When our national security is at risk because not enough young men and women can qualify to serve in its defense, it sounds an alarm.
Condoleezza Rice, former U.S. secretary of state, is calling the country to arms in support of a more comprehensive educational system.
Rice maintains large swaths of the United States fail to meet national standards, adding that by simply looking at zip codes she could tell whether an area is failing its students. Rice spoke on the PBS news program, The News Hour, Tuesday night, along with Joel Klein, former chancellor of New York City schools.
Beyond the needs of the U.S. military, Rice contends the country’s businesses and social fabric are coming apart at the seams because education is no longer the great leveler between the haves and have-nots
“We’ve always been held together by the belief that it doesn’t matter where you’ve come from. It matters where you’re going,” she said.
Those days are gone, Rice maintains. In fact, among industrialized nations, the U.S. consistently ranks 15th, 27th, or lower on test scores. As for entering the Armed Services, the Department of Defense estimates that 75 percent of young Americans are not eligible to serve in the military because they either didn’t graduate from high school, are obese, or have criminal records.
For applicants who do have high school diplomas, 30 percent score too low on the Armed Services Vocational Aptitude Battery to be recruited.
To return to the top, Rice believes national standards need to put more emphasis on science, history and foreign languages. She also contends U.S. families should have more “choice,” i.e. charter schools, for their children’s educations.
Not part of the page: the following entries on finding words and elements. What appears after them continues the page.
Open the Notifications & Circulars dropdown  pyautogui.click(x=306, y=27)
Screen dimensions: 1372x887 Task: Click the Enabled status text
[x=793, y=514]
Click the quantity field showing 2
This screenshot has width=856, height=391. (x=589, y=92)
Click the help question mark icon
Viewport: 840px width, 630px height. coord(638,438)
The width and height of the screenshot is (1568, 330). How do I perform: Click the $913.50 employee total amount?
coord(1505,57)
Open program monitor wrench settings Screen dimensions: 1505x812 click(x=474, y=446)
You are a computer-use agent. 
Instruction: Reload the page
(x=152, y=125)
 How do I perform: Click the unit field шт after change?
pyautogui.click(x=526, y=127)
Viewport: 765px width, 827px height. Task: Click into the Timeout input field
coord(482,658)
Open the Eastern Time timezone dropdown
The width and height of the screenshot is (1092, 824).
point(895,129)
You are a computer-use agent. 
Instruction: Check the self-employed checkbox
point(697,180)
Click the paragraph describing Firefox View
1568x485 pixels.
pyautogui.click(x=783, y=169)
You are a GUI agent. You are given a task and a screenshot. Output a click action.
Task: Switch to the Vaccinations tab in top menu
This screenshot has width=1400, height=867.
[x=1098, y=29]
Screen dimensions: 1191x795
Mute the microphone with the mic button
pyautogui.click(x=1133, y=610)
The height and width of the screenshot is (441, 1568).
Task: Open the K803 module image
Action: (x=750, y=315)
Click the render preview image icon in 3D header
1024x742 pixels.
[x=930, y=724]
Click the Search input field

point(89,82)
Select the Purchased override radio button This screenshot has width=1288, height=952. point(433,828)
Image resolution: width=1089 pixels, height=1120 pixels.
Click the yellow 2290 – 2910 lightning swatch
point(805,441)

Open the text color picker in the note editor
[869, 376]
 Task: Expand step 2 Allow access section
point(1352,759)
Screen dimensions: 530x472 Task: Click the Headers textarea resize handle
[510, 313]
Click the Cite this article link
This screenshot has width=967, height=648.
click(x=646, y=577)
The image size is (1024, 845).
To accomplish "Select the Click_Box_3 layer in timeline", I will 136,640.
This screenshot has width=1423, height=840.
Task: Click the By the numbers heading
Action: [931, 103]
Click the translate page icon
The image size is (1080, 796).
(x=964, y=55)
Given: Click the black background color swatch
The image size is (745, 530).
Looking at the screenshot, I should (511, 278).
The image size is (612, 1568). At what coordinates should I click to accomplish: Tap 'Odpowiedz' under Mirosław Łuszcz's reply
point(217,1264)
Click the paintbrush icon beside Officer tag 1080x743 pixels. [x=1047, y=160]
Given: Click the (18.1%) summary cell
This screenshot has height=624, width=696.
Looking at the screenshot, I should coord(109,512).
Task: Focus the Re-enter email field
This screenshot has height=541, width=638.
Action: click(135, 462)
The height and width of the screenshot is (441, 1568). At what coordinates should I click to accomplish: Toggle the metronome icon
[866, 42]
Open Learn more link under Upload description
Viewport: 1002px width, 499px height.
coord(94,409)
The competition for students, she maintains, inherently makes them better institutions of learning.
PERHAPS PUTTING education in the context of national defense will get the attention of legislators before they whack away more at its bone.
We need not look any further than our own leaders of today to prove education is a great leveler.
Speaker of the House John Boehner is the son of a bartender and the first member of his expansive family to attend college and become a success in business and politics.
Harry Reid, leader of the Senate, and the son of a miner, also grew up in impoverished circumstances in rural Nevada. Reid earned a law degree from George Washington University Law School.
And our president, Barack Obama, had the cards stacked against him growing up biracial and the son of a single mother. Obama graduated from Harvard Law School and was president of its prestigious Harvard Law Review.
No silver spoons for any of the three — but boundless opportunities because they had a shot at as good an education as a Rockefeller because of scholarships and grants.